On Tuesday, state Corrections commissioner Wayne Garner granted an emergency special leave that allows Turner to go free until the parole board can consider him for special clemency.

“I told them that years have covered his past, that age and family have made him a different man,” Garner said. “Continued punishment for Sam Turner serves no good purpose.”

As he was walking outside his home Tuesday, Turner appeared happy. “Doing pretty good! Couldn’t be much better.”

Turner was arrested during a check of driver’s licenses as part of a statewide crackdown on escapees that has rounded up 202 fugitives in the past two years - including 10 who escaped more than 20 years ago.

Turner was getting his shoes on even before fugitive squad agent Lee Blitch told him he would have to come back to prison.

“Mmmm … ‘51 … I can’t recall that, but …” With that, Turner took a cane and hobbled toward the door with his grown grandson at his elbow. Blitch dispensed with the standard practice of handcuffing a prisoner.

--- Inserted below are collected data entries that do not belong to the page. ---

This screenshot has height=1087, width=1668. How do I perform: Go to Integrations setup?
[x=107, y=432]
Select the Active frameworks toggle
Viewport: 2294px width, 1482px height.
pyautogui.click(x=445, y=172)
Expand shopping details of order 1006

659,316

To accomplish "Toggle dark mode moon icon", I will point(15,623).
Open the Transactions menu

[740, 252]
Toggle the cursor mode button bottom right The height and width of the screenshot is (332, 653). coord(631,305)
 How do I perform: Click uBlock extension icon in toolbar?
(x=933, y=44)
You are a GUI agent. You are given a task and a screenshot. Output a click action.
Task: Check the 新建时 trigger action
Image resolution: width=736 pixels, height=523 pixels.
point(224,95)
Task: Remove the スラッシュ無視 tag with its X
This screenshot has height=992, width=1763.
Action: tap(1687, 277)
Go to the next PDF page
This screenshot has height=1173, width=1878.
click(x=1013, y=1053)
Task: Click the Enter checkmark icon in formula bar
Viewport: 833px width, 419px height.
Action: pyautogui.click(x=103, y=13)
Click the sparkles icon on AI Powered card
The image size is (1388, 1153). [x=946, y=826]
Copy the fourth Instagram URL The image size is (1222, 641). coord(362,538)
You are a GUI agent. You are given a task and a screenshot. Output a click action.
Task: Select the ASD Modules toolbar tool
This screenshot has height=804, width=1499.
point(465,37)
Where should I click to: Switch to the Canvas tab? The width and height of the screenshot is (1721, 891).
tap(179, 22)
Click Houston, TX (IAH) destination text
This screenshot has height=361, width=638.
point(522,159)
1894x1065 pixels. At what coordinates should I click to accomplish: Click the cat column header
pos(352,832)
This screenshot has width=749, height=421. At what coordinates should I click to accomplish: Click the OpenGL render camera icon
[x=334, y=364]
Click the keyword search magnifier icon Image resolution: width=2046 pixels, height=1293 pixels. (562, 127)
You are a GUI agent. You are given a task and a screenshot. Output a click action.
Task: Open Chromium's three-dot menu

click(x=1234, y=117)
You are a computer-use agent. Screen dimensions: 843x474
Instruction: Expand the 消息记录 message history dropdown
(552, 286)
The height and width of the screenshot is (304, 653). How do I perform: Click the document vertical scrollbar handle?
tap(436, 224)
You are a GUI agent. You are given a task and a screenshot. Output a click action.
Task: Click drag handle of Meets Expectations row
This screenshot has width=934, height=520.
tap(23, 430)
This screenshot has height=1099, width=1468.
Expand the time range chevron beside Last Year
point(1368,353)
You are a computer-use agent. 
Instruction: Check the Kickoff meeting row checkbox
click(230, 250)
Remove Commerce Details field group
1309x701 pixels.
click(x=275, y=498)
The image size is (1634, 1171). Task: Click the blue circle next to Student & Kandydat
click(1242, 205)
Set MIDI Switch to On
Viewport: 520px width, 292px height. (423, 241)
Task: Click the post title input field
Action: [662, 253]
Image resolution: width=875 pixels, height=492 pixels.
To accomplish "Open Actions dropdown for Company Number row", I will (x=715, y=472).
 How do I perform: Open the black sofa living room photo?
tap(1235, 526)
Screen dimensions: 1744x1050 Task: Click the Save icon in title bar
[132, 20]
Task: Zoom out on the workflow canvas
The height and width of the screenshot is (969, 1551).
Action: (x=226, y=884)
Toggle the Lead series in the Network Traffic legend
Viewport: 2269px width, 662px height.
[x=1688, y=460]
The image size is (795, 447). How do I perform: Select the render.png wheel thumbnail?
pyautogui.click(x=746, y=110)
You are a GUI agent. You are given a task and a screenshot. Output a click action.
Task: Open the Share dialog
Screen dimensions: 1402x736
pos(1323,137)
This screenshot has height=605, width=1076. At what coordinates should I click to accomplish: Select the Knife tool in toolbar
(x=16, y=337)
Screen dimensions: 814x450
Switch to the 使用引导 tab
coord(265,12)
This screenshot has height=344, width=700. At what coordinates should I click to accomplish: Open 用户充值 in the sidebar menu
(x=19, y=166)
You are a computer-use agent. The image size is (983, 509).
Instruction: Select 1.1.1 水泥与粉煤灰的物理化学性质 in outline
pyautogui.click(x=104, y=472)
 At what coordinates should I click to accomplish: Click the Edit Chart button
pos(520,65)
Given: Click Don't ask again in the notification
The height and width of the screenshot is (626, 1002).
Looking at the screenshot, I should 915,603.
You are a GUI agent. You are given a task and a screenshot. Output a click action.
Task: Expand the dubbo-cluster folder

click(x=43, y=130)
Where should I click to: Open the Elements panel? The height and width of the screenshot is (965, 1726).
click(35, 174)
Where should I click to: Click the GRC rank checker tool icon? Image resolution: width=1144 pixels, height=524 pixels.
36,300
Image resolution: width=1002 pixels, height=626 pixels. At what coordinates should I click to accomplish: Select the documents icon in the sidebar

According to state records, Turner has been free longer than any other recaptured fugitive in Georgia.

Turner had been sentenced to up to five years in prison for voluntary manslaughter after he shot and killed Charlie Lipford in May 1947. He was paroled after a year, but was back in prison a few months later when he was convicted of burglary.

On May 7, 1951, he was at a Dodge County work camp when he “asked to be excused and never returned.” A reward of $25 was offered for his capture.

Turner’s criminal history was apparently as much of a shock to his family as to the rest of Lincolnton, a small town about 40 miles northwest of Augusta. By all appearances he’d established a normal life. He married, became a church deacon, worked as a machinist and retired.

Betty Jo Turner, the wife of Turner’s cousin, said Tuesday she had no idea Turner was being taken to prison as she watched from her house across the street as officers put him in an unmarked car.

“They were taking pictures and things,” Betty Jo Turner said. “I said, they must have just won a car.”

“Everybody really liked him,” she said. “We didn’t have no idea.”

She said Turner had been in poor health and had a stroke several years ago.

Turner worked for 14 years as a machinist for Oxford Co., a sewing plant. His former manager, Wilmer Byrd, had no idea that Turner was a fugitive.

“He’s one of the finest employees that I’ve ever had,” Byrd said.

Wayne Epps, owner of the Dixie Quick convenience store across the street from the now-defunct sewing plant, said Turner would often stop in for Cokes, crackers and hot dogs.

“If you knew him and called him up, he’d do sewing machine repair for you,” Epps said. “He fixed my mother’s sewing machine.”